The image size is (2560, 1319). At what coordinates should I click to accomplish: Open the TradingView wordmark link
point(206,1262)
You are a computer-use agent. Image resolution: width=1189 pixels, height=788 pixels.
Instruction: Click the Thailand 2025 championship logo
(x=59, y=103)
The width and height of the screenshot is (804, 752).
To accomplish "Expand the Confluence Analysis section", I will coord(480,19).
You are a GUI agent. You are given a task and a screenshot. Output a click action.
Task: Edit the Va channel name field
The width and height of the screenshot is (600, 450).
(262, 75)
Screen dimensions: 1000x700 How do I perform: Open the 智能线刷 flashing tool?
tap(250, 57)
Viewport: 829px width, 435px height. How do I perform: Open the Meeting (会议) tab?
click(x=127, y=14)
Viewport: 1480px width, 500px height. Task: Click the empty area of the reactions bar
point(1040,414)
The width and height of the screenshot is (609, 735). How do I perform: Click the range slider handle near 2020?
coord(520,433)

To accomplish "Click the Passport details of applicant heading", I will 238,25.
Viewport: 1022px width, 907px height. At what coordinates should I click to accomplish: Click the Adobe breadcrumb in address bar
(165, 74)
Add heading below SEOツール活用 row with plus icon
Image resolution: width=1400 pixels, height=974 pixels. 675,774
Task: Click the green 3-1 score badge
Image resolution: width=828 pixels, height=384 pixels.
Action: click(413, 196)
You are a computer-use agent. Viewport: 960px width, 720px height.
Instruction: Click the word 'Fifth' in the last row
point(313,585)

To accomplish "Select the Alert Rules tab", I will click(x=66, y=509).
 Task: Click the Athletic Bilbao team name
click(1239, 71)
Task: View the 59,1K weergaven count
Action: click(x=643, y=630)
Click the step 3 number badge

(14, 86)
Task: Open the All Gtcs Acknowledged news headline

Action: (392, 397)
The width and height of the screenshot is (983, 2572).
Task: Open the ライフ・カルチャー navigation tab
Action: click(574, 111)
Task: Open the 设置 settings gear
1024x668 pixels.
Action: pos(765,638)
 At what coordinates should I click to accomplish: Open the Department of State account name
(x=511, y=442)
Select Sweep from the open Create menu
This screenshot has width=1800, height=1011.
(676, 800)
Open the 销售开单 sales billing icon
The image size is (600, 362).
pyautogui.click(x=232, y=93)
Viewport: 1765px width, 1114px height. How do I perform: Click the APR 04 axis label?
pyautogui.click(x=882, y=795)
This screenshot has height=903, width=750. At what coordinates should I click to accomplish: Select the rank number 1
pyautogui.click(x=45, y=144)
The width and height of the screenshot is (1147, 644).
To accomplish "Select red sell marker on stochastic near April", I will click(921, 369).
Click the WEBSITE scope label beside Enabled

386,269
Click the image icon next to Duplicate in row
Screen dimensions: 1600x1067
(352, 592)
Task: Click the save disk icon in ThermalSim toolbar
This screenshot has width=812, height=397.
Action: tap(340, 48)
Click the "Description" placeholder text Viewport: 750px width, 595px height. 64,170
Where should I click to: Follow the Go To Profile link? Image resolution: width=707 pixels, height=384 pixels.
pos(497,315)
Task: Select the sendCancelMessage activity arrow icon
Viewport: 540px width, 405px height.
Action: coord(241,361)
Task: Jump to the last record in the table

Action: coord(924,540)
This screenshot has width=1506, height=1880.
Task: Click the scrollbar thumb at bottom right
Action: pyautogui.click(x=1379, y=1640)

### To do
Every line that holds the string "computer" must be copied from the records above.

### Result for this exercise
You are a computer-use agent. Image resolution: width=1189 pixels, height=788 pixels.
You are a computer-use agent. Viewport: 960px width, 720px height.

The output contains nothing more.